(Data shown):
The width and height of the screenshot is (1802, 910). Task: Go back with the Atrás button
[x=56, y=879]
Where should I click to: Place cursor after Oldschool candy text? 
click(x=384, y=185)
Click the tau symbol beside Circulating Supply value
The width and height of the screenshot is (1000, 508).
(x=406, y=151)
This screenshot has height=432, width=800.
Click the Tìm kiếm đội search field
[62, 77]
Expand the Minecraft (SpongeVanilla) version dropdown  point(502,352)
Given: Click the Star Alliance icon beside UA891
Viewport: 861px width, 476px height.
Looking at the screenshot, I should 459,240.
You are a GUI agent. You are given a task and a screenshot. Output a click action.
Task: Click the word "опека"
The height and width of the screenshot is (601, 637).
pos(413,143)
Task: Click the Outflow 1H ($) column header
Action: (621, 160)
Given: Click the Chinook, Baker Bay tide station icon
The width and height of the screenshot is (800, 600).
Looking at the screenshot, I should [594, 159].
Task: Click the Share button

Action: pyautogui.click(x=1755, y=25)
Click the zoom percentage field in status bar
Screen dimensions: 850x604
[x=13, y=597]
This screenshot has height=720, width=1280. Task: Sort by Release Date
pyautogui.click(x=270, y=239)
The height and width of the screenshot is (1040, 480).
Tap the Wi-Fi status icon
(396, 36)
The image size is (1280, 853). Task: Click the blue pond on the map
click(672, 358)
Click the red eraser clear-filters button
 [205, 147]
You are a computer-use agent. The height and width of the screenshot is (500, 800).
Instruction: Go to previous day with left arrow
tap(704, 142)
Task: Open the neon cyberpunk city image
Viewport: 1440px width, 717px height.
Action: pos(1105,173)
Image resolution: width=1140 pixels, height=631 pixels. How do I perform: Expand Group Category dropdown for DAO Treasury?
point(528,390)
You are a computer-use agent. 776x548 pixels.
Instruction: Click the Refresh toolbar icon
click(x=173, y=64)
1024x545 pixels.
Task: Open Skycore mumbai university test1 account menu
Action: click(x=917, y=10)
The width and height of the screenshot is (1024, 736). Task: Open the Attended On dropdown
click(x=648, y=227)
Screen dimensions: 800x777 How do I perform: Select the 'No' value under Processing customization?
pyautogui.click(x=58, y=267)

(Your objective): Every entry shown above should be transcribed without alteration.

(Result):
The width and height of the screenshot is (1802, 910). Task: Go back with the Atrás button
[x=56, y=879]
Where should I click to: Place cursor after Oldschool candy text? 
click(x=384, y=185)
Click the tau symbol beside Circulating Supply value
The width and height of the screenshot is (1000, 508).
(x=406, y=151)
This screenshot has height=432, width=800.
Click the Tìm kiếm đội search field
[62, 77]
Expand the Minecraft (SpongeVanilla) version dropdown  point(502,352)
Given: Click the Star Alliance icon beside UA891
Viewport: 861px width, 476px height.
Looking at the screenshot, I should 459,240.
You are a GUI agent. You are given a task and a screenshot. Output a click action.
Task: Click the word "опека"
The height and width of the screenshot is (601, 637).
pos(413,143)
Task: Click the Outflow 1H ($) column header
Action: (621, 160)
Given: Click the Chinook, Baker Bay tide station icon
The width and height of the screenshot is (800, 600).
Looking at the screenshot, I should [594, 159].
Task: Click the Share button

Action: pyautogui.click(x=1755, y=25)
Click the zoom percentage field in status bar
Screen dimensions: 850x604
[x=13, y=597]
This screenshot has height=720, width=1280. Task: Sort by Release Date
pyautogui.click(x=270, y=239)
The height and width of the screenshot is (1040, 480).
Tap the Wi-Fi status icon
(396, 36)
The image size is (1280, 853). Task: Click the blue pond on the map
click(672, 358)
Click the red eraser clear-filters button
 [205, 147]
You are a computer-use agent. The height and width of the screenshot is (500, 800).
Instruction: Go to previous day with left arrow
tap(704, 142)
Task: Open the neon cyberpunk city image
Viewport: 1440px width, 717px height.
Action: pos(1105,173)
Image resolution: width=1140 pixels, height=631 pixels. How do I perform: Expand Group Category dropdown for DAO Treasury?
point(528,390)
You are a computer-use agent. 776x548 pixels.
Instruction: Click the Refresh toolbar icon
click(x=173, y=64)
1024x545 pixels.
Task: Open Skycore mumbai university test1 account menu
Action: click(x=917, y=10)
The width and height of the screenshot is (1024, 736). Task: Open the Attended On dropdown
click(x=648, y=227)
Screen dimensions: 800x777 How do I perform: Select the 'No' value under Processing customization?
pyautogui.click(x=58, y=267)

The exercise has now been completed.